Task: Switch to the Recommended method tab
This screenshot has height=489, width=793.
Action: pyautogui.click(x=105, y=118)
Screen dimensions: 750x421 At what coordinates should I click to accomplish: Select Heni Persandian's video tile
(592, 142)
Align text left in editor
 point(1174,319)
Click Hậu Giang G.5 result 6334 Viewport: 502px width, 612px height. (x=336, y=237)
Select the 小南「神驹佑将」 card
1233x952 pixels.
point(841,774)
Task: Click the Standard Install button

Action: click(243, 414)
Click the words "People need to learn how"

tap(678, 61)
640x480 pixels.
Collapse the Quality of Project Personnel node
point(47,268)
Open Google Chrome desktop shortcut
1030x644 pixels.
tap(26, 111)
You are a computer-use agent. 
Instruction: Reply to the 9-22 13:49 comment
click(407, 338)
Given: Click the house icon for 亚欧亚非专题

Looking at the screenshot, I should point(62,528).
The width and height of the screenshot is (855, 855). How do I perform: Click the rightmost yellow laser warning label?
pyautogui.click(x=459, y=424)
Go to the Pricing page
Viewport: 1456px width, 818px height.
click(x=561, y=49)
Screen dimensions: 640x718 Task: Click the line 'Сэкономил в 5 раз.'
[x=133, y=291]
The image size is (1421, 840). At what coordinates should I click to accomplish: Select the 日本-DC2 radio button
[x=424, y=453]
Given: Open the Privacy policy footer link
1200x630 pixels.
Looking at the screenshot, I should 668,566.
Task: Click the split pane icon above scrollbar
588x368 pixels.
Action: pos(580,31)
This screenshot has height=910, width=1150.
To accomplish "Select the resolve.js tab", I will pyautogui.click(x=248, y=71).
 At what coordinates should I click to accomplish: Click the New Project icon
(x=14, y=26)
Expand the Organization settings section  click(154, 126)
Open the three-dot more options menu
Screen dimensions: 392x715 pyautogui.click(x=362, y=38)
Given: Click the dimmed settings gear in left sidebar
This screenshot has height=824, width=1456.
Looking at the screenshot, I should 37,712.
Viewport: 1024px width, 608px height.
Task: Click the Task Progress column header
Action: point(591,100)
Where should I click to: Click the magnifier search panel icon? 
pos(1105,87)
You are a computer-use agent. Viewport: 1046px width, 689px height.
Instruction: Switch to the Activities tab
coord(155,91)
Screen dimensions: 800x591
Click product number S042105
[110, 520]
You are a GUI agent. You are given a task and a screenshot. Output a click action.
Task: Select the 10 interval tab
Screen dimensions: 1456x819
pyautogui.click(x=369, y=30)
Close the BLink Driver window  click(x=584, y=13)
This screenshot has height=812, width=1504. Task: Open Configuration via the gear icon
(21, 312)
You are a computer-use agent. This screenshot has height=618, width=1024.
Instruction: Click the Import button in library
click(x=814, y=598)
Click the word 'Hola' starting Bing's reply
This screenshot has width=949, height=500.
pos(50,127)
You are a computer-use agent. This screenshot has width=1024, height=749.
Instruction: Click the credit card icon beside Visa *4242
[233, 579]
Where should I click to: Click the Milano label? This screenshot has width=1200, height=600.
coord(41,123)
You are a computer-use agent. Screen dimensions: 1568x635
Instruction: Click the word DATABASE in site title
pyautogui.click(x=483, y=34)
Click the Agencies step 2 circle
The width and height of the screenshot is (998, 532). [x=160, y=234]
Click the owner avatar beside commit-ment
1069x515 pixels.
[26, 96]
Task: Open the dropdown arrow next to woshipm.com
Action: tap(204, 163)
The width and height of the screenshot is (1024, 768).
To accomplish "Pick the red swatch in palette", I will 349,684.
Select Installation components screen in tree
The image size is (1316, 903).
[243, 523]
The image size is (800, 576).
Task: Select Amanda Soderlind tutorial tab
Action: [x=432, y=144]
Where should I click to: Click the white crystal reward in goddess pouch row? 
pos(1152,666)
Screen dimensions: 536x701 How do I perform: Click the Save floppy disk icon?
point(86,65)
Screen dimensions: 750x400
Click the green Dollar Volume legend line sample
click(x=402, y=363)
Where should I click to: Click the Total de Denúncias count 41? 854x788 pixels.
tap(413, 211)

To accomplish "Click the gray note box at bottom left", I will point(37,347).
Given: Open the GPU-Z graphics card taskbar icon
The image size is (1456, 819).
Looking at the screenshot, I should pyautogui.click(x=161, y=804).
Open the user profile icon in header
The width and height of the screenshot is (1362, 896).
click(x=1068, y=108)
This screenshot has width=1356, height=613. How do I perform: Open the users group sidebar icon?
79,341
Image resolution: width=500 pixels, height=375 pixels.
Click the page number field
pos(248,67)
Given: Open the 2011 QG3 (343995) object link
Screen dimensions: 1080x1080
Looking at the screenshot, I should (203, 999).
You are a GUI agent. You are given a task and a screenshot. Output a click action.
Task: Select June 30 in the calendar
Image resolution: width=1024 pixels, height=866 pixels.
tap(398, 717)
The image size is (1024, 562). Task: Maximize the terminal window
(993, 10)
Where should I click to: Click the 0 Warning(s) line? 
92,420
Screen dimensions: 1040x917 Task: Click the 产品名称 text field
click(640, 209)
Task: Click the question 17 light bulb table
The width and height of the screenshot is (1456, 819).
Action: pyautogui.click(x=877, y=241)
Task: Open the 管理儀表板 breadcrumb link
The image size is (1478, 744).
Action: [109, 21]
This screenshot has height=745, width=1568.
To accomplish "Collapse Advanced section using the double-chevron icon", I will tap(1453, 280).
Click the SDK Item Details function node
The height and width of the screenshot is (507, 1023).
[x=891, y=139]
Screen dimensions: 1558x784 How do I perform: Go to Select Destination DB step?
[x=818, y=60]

**********

What is expected » Copy out every one of the records above line for line, with no changes.

The completed task »
Task: Switch to the Recommended method tab
This screenshot has height=489, width=793.
Action: pyautogui.click(x=105, y=118)
Screen dimensions: 750x421 At what coordinates should I click to accomplish: Select Heni Persandian's video tile
(592, 142)
Align text left in editor
 point(1174,319)
Click Hậu Giang G.5 result 6334 Viewport: 502px width, 612px height. (x=336, y=237)
Select the 小南「神驹佑将」 card
1233x952 pixels.
point(841,774)
Task: Click the Standard Install button

Action: click(243, 414)
Click the words "People need to learn how"

tap(678, 61)
640x480 pixels.
Collapse the Quality of Project Personnel node
point(47,268)
Open Google Chrome desktop shortcut
1030x644 pixels.
tap(26, 111)
You are a computer-use agent. 
Instruction: Reply to the 9-22 13:49 comment
click(407, 338)
Given: Click the house icon for 亚欧亚非专题

Looking at the screenshot, I should point(62,528).
The width and height of the screenshot is (855, 855). How do I perform: Click the rightmost yellow laser warning label?
pyautogui.click(x=459, y=424)
Go to the Pricing page
Viewport: 1456px width, 818px height.
click(x=561, y=49)
Screen dimensions: 640x718 Task: Click the line 'Сэкономил в 5 раз.'
[x=133, y=291]
The image size is (1421, 840). At what coordinates should I click to accomplish: Select the 日本-DC2 radio button
[x=424, y=453]
Given: Open the Privacy policy footer link
1200x630 pixels.
Looking at the screenshot, I should 668,566.
Task: Click the split pane icon above scrollbar
588x368 pixels.
Action: pos(580,31)
This screenshot has height=910, width=1150.
To accomplish "Select the resolve.js tab", I will pyautogui.click(x=248, y=71).
 At what coordinates should I click to accomplish: Click the New Project icon
(x=14, y=26)
Expand the Organization settings section  click(154, 126)
Open the three-dot more options menu
Screen dimensions: 392x715 pyautogui.click(x=362, y=38)
Given: Click the dimmed settings gear in left sidebar
This screenshot has height=824, width=1456.
Looking at the screenshot, I should 37,712.
Viewport: 1024px width, 608px height.
Task: Click the Task Progress column header
Action: point(591,100)
Where should I click to: Click the magnifier search panel icon? 
pos(1105,87)
You are a computer-use agent. Viewport: 1046px width, 689px height.
Instruction: Switch to the Activities tab
coord(155,91)
Screen dimensions: 800x591
Click product number S042105
[110, 520]
You are a GUI agent. You are given a task and a screenshot. Output a click action.
Task: Select the 10 interval tab
Screen dimensions: 1456x819
pyautogui.click(x=369, y=30)
Close the BLink Driver window  click(x=584, y=13)
This screenshot has height=812, width=1504. Task: Open Configuration via the gear icon
(21, 312)
You are a computer-use agent. This screenshot has height=618, width=1024.
Instruction: Click the Import button in library
click(x=814, y=598)
Click the word 'Hola' starting Bing's reply
This screenshot has width=949, height=500.
pos(50,127)
You are a computer-use agent. This screenshot has width=1024, height=749.
Instruction: Click the credit card icon beside Visa *4242
[233, 579]
Where should I click to: Click the Milano label? This screenshot has width=1200, height=600.
coord(41,123)
You are a computer-use agent. Screen dimensions: 1568x635
Instruction: Click the word DATABASE in site title
pyautogui.click(x=483, y=34)
Click the Agencies step 2 circle
The width and height of the screenshot is (998, 532). [x=160, y=234]
Click the owner avatar beside commit-ment
1069x515 pixels.
[26, 96]
Task: Open the dropdown arrow next to woshipm.com
Action: tap(204, 163)
The width and height of the screenshot is (1024, 768).
To accomplish "Pick the red swatch in palette", I will 349,684.
Select Installation components screen in tree
The image size is (1316, 903).
[243, 523]
The image size is (800, 576).
Task: Select Amanda Soderlind tutorial tab
Action: [x=432, y=144]
Where should I click to: Click the white crystal reward in goddess pouch row? 
pos(1152,666)
Screen dimensions: 536x701 How do I perform: Click the Save floppy disk icon?
point(86,65)
Screen dimensions: 750x400
Click the green Dollar Volume legend line sample
click(x=402, y=363)
Where should I click to: Click the Total de Denúncias count 41? 854x788 pixels.
tap(413, 211)

To accomplish "Click the gray note box at bottom left", I will point(37,347).
Given: Open the GPU-Z graphics card taskbar icon
The image size is (1456, 819).
Looking at the screenshot, I should pyautogui.click(x=161, y=804).
Open the user profile icon in header
The width and height of the screenshot is (1362, 896).
click(x=1068, y=108)
This screenshot has width=1356, height=613. How do I perform: Open the users group sidebar icon?
79,341
Image resolution: width=500 pixels, height=375 pixels.
Click the page number field
pos(248,67)
Given: Open the 2011 QG3 (343995) object link
Screen dimensions: 1080x1080
Looking at the screenshot, I should (203, 999).
You are a GUI agent. You are given a task and a screenshot. Output a click action.
Task: Select June 30 in the calendar
Image resolution: width=1024 pixels, height=866 pixels.
tap(398, 717)
The image size is (1024, 562). Task: Maximize the terminal window
(993, 10)
Where should I click to: Click the 0 Warning(s) line? 
92,420
Screen dimensions: 1040x917 Task: Click the 产品名称 text field
click(640, 209)
Task: Click the question 17 light bulb table
The width and height of the screenshot is (1456, 819).
Action: pyautogui.click(x=877, y=241)
Task: Open the 管理儀表板 breadcrumb link
The image size is (1478, 744).
Action: [109, 21]
This screenshot has height=745, width=1568.
To accomplish "Collapse Advanced section using the double-chevron icon", I will tap(1453, 280).
Click the SDK Item Details function node
The height and width of the screenshot is (507, 1023).
[x=891, y=139]
Screen dimensions: 1558x784 How do I perform: Go to Select Destination DB step?
[x=818, y=60]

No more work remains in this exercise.